**Passage provided**.

Clark County’s COVID-19 metrics point in different directions

A healthcare worker fills a syringe with the Pfizer COVID-19 vaccine at Jackson Memorial Hospit ...

Clark County’s four key COVID-19 indicators pointed in different directions over the past week, failing to clarify whether a winter surge of the disease is beginning or the recent bubble in the metrics was just a bump in the road.

The 14-day moving average of new COVID-19 cases ended the week at 312, nearly 7 percent lower than on Nov. 12. That was a welcome reversal, as the rate had risen more than 14 percent over the previous three weeks.

But the county’s other three primary metrics all headed higher. The 14-day average of deaths increased to five per day, up from three a week earlier. The positivity rate, which usually matches trends in new cases fairly closely, jumped almost 8 percent from 6.6 percent to 7.1. Hospitalizations ended the week up slightly, with 558 confirmed and suspected COVID-19 patients reported Friday compared to 552 a week earlier.

All four of the key COVID-19 metrics in the county had been falling fairly steadily since mid- to late-August before starting to climb around the beginning of November. The trend has raised concerns that another spike of the disease caused by the new coronavirus may be beginning, though public health experts have so far not labeled the recent upticks a surge.

The last daily data update of the week on Friday did nothing to clarify where the county stands , with local and state figures remaining mostly flat.

Numbers posted by the Southern Nevada Health District showed 411 new COVID-19 cases and 13 additional deaths in the county during the preceding day. That pushed totals for the county to 340,004 infections and 6,121 deaths.

New cases were well above the two-week moving average of 312, while the average rose by two cases per day from Thursday’s report, state data showed.

Fatalities from the disease caused by the new coronavirus also were well above the two-week average of five, which was unchanged from the previous day.

The county’s 14-day test positivity rate also held steady at 7.1 percent, according to Nevada’s COVID dashboard.

Clark County hospitals reported 558 confirmed or suspected cases of COVID-19, one more than Thursday’s figure. Out of 138 in intensive care units, 90 were on ventilators.

The health district also updated its reporting on so-called breakthrough cases in Clark County on Friday.

Update on breakthrough cases

The weekly report showed 773 new breakthrough cases — those in which fully vaccinated individuals nonetheless contract the disease — 45 hospitalizations and seven deaths in the county over the past week, pushing totals to 12,898 infections, 652 hospitalizations and 202 deaths.

**Record excerpts**.
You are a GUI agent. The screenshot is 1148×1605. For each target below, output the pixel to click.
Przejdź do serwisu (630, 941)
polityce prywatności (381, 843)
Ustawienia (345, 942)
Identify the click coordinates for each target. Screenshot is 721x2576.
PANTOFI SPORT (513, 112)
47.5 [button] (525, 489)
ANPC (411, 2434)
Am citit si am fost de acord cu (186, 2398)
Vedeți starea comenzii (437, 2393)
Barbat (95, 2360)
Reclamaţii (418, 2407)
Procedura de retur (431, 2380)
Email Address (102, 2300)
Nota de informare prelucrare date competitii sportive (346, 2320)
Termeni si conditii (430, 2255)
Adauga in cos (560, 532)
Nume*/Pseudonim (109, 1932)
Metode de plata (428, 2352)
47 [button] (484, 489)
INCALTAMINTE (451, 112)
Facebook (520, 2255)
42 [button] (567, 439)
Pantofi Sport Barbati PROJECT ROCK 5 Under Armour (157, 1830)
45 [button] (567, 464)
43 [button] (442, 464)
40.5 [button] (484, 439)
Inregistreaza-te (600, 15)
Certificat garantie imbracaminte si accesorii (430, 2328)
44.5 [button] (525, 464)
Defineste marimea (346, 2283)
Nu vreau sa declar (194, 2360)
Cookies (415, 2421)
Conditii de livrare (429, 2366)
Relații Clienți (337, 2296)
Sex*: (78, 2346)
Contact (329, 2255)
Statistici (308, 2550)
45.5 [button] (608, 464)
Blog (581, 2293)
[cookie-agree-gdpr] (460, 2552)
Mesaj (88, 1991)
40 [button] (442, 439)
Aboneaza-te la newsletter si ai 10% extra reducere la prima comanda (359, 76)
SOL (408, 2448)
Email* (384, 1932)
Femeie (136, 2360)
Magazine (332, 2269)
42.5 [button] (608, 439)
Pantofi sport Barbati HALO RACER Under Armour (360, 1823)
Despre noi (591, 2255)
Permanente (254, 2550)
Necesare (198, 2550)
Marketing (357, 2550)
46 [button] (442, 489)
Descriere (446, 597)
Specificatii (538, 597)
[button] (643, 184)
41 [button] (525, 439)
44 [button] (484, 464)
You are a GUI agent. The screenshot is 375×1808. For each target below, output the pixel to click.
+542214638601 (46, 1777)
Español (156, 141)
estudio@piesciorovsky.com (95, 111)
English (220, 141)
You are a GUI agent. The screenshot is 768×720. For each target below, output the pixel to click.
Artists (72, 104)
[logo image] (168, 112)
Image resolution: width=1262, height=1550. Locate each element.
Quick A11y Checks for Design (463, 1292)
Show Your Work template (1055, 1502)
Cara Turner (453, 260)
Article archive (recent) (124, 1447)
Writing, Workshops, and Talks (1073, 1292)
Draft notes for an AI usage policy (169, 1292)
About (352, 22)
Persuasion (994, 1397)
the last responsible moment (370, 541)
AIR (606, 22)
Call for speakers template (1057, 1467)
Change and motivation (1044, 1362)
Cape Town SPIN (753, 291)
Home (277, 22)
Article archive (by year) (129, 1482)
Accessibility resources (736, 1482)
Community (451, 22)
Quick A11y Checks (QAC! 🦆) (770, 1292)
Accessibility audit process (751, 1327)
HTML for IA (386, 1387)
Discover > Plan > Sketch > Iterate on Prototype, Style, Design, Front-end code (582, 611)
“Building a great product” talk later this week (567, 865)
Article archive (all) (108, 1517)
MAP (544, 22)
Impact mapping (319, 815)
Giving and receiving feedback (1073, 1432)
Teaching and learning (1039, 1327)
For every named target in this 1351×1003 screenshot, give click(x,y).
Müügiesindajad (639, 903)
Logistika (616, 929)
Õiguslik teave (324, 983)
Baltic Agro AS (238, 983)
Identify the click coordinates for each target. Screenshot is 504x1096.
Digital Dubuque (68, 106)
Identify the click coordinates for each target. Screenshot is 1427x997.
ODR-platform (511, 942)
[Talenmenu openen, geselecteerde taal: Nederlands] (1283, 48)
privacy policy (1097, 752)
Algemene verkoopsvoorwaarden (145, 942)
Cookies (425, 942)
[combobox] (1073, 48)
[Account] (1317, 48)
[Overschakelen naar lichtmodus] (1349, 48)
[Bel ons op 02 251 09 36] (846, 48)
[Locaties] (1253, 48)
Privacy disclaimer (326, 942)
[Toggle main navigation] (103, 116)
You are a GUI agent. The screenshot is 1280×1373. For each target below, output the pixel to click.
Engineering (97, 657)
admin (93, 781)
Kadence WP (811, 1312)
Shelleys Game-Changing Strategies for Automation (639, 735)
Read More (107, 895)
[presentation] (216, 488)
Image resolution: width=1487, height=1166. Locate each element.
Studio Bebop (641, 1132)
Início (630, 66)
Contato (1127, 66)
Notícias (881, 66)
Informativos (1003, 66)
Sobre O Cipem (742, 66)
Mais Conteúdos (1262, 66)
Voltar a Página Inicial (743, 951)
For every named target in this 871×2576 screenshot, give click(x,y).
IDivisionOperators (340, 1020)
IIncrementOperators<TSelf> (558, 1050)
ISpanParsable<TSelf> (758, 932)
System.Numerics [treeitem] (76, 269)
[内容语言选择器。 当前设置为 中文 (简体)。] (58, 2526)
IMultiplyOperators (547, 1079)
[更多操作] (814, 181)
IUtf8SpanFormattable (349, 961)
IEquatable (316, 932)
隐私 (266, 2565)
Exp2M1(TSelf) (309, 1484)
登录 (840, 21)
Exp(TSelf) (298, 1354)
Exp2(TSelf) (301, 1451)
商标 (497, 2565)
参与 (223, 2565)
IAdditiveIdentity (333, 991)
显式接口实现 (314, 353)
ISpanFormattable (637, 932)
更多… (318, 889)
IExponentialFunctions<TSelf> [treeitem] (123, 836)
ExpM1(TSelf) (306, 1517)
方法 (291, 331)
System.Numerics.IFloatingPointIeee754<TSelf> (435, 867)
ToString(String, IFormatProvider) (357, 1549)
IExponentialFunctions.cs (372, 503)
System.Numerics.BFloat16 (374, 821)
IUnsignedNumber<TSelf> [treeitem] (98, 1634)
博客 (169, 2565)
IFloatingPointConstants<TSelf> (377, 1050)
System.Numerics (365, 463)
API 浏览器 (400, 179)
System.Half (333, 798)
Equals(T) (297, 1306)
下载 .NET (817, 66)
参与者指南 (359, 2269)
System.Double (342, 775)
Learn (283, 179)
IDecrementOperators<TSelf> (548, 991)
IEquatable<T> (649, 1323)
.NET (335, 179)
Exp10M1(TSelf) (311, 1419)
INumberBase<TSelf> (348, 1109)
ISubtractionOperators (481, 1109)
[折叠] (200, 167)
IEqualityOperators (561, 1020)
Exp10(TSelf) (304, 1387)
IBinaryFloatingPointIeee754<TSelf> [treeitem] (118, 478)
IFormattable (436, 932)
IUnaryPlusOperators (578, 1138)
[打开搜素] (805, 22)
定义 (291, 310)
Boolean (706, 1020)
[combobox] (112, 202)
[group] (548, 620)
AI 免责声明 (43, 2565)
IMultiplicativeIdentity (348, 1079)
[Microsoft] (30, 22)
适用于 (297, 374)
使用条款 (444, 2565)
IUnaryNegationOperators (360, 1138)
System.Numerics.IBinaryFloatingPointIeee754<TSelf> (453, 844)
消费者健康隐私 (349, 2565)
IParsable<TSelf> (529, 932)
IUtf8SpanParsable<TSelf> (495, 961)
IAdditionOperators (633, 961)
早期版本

**Prompt**.
Pick up the Clark County COVID-19 article again and keep writing from its final sentence on the breakthrough-case totals.

**Exercise result**.
The breakthrough report is the only one that correlates outcomes with COVID-19 vaccination status, and it demonstrates what public health officials have said about the protective effects of the vaccine: The county death rate for the fully vaccinated, for example, is 18 per 100,000 population vs. 499 per 100,000 for the unvaccinated.

The data also show that people with underlying medical conditions are more likely to succumb to the disease than otherwise healthy individuals.

It also indicates that breakthrough cases are growing as a percentage of total cases, perhaps because of the weakening efficacy of the shots that led to Friday’s authorization of booster shots by the U.S. Food and Drug Administration and the Centers for Disease Control and Prevention. Friday’s report showed breakthrough cases among those 12 and older accounted for 22.39 percent of the total in the county.

The state Department of Health and Human Services, meantime, reported 626 new COVID-19 cases and 19 deaths during the preceding day.

That pushed state totals to 452,173 cases and 7,918 deaths.

New cases were well above the two-week moving average of 473 per day, while the longer-term measurement was up by four from Thursday’s update.

Fatalities also were higher than the 14-day average, which remained unchanged at eight deaths per day.

The state’s 14-day test positivity rate rose by 0.1 percentage point to 7.7 percent.

State and county health agencies often redistribute daily data after it is reported to better reflect the date of death or onset of symptoms, which is why the moving-average trend lines frequently differ from daily reports and are considered better indicators of the direction of the outbreak.

Statewide, the department reported 715 hospitalizations for COVID-19, up by 18 from Thursday’s report.

Vaccination numbers continue to creep higher, with the department reporting that 57.14 percent of Nevadans 12 and older are fully vaccinated against COVID-19. That compares to a rate of 56.43 percent in Clark County.